🤖 AI Summary
This study addresses the lack of systematic understanding regarding test coverage of anomalous behaviors in real-world systems, particularly anomalies that do not propagate to test failures. For the first time, it jointly examines both propagated and non-propagated exceptions by dynamically instrumenting 25 Python projects, monitoring 5,372 methods, 17.9 million method calls, and 1.4 million exceptions. The analysis reveals that 21.4% of methods raise exceptions, with approximately 20% of these doing so frequently—exhibiting a median rate of one exception per ten invocations. These findings challenge the conventional assumption that exceptions are rare events and demonstrate that anomalous behavior is far more prevalent in practice than previously believed.
📝 Abstract
Exceptions allow developers to handle error cases expected to occur infrequently. Ideally, good test suites should test both normal and exceptional behaviors to catch more bugs and avoid regressions.
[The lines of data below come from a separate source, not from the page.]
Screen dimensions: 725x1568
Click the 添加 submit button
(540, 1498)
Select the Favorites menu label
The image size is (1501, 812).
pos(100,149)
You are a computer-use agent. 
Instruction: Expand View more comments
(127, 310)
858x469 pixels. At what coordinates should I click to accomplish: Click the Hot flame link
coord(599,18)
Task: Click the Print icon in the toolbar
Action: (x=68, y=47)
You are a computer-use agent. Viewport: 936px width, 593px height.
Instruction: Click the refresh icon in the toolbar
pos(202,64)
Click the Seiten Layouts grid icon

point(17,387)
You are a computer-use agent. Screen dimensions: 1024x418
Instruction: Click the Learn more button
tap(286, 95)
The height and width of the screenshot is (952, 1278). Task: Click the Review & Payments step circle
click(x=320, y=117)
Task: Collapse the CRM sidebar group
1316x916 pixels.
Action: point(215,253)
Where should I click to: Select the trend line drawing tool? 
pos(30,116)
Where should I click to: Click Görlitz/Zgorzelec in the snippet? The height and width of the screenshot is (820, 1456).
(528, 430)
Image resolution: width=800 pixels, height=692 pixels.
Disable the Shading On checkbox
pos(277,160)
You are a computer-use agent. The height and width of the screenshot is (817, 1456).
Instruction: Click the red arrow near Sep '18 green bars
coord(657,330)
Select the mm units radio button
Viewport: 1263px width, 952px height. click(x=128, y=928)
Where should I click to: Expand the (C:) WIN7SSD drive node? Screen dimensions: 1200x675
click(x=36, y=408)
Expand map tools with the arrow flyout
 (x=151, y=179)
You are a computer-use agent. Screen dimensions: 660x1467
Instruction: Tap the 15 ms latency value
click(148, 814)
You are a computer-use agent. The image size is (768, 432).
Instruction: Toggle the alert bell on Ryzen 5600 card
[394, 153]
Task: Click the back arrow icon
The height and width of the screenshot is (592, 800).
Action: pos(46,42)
While current research analyzes exceptions that propagate to tests, it does not explore other exceptions that do not reach the tests. In this paper, we provide an empirical study to explore how frequently exceptional behaviors are tested in real-world systems. We consider both exceptions that propagate to tests and the ones that do not reach the tests. For this purpose, we run an instrumented version of test suites, monitor their execution, and collect information about the exceptions raised at runtime. We analyze the test suites of 25 Python systems, covering 5,372 executed methods, 17.9M calls, and 1.4M raised exceptions. We find that 21.4% of the executed methods do raise exceptions at runtime. In methods that raise exceptions, on the median, 1 in 10 calls exercise exceptional behaviors. Close to 80% of the methods that raise exceptions do so infrequently, but about 20% raise exceptions more frequently. Finally, we provide implications for researchers and practitioners. We suggest developing novel tools to support exercising exceptional behaviors and refactoring expensive try/except blocks. We also call attention to the fact that exception-raising behaviors are not necessarily "abnormal" or rare.